Under the leadership of Governor Jerry Brown and a legislature controlled by a supermajority of Democrats, California is managing to pass legislation on highly controversial subjects. But what's the surprise? The legislation has been highly moderate and signed with the support of both parties. California has also produced an on-time budget and is experiencing an economic recovery that some claim is leading the country out of the recession.
What is the cause of this unexpected turnaround? Before last election cycle, California conducted an independent redistricting of its districts. Some say it was a big success, some say it is the entire process was really controlled by Democrats. California also conducted its first elections under the nonpartisan "Top-Two" primary act, which changed the purpose for which primaries are conducted. Traditional primaries are designed to elect party nominees. Nonpartisan primaries are designed to narrow the field of candidates, regardless of party affiliation.
The following excerpts are from a series of interviews in which respondents were asked if elections reforms such as the Top-Two Nonpartisan Primary and the Citizens Commission on Redistricting has had an impact on the way legislators approach policy at the State Capitol:
SENATOR TOM BERRYHILL, 14th SENATE DISTRICT
“It has made a much quicker impact than I thought it would. I’m very encouraged as I thought it would take longer to bring the sides together but I have seen an immediate impact and it's very encouraging.”

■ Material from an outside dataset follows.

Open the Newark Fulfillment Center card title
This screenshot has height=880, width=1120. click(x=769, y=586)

DR. NATHAN MONROE, PROFESSOR OF POLITICAL SCIENCE, UNIVERSITY OF CALIFORNIA MERCED
“ As districts are drawn in a less partisan manner in combination with the top two primary system we are going to see candidates moderate their message as they look to appeal to voters in the center.”

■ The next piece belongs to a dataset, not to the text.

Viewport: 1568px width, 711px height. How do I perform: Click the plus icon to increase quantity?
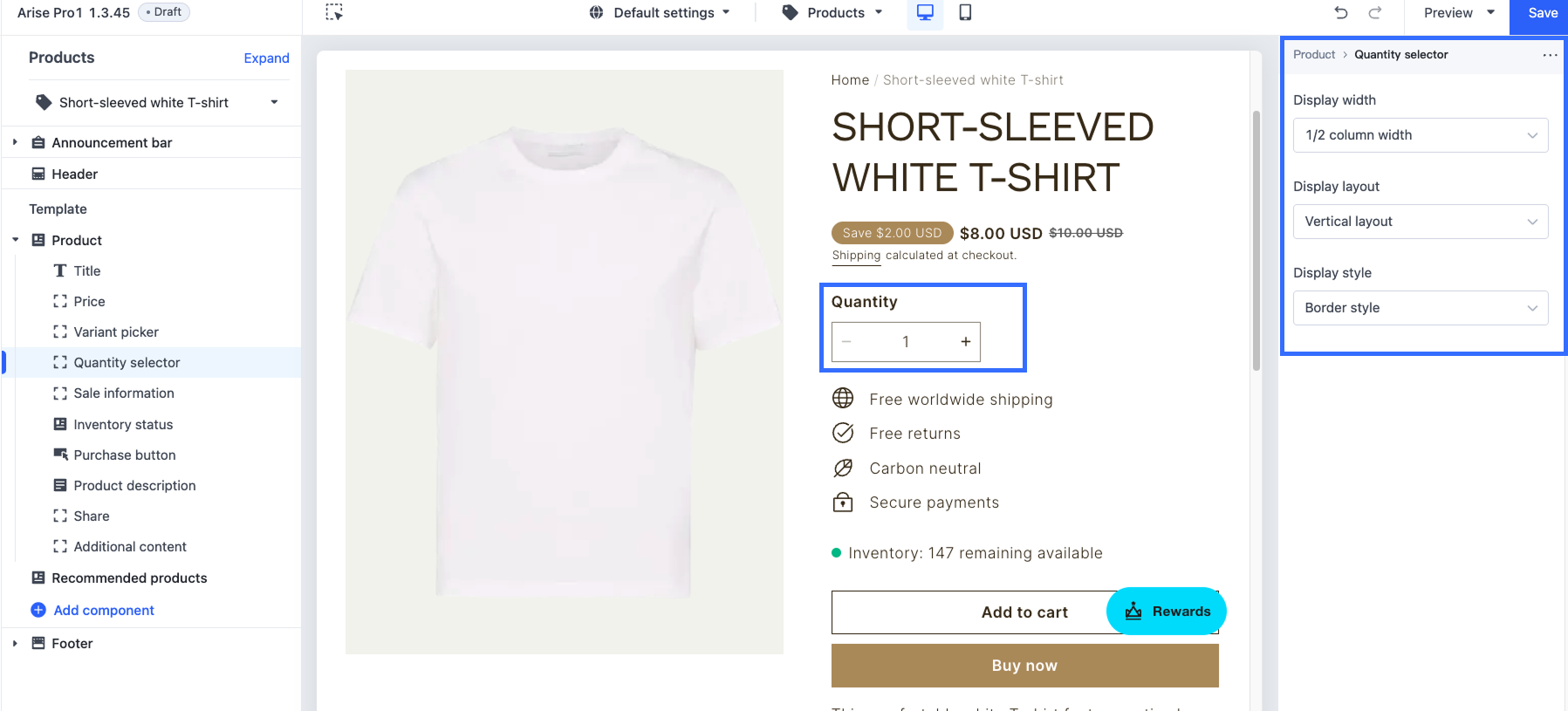[x=965, y=342]
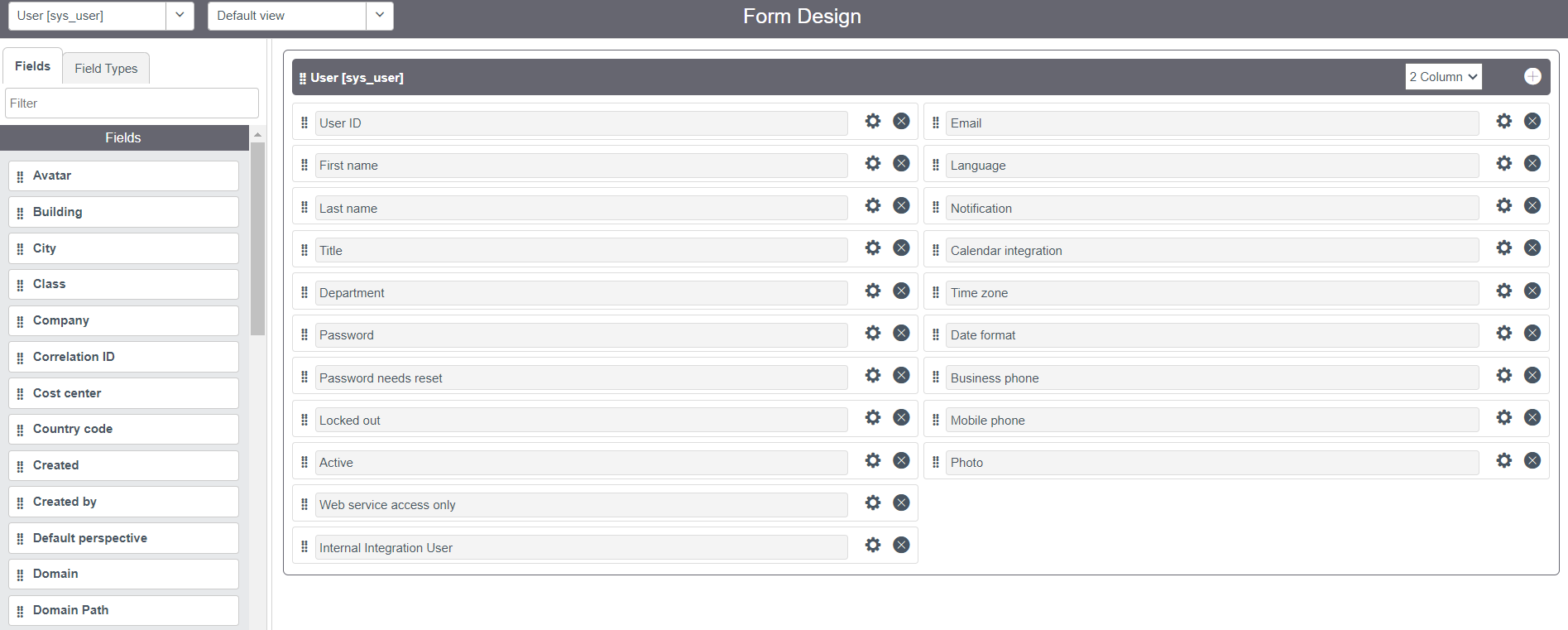Remove Web service access only field
The width and height of the screenshot is (1568, 630).
(901, 503)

ASSEMBLYMEMBER ADAM GRAY, 21st ASSEMBLY DISTRICT
“Yes I do. I think a striking example of this occurred this past year with a bill I co-authored SB 4. This legislation dealt with the regulation of a highly controversial oil drilling technique called Hydraulic Fracturing. We were able to pass this important piece of legislation with a supermajority vote of both houses that included the support of both Democrats and Republicans. It is a very encouraging sign that we could work together on such a divisive issue.”
SENATOR ANTHONY CANNELLA, 12th SENATE DISTRICT
“Ultimately, when we are just focused on partisan politics it forces the candidates to run to their respective right or left. I think most the population is roughly in the middle. A non-partisan primary so to speak forces people to talk about the issues everybody cares about.”
JACK COX, PRESIDENT, COMMUNICATIONS INSTITUTE
“We need politicians to come together and sit down…and talk about issues together in a neutral environment. We need a political environment where people leave their political guns at the door and start serving the public.”
ASSEMBLYMEMBER HENRY PEREA, 31st ASSEMBLY DISTRICT
"I think they've had a positive impact. I think what they've done is really forced candidates from both parties to really moderate their views and understand that there is a broader audience. This creates a broader constituency that they need to talk to during their campaigns versus a very narrow constituency like we have seen in the past. It's had a positive affect because it's moderated views and it's moderated politics. I think we saw that for the first time this year when we had more moderates from both parties elected which allowed us to make progress on important issues facing the state."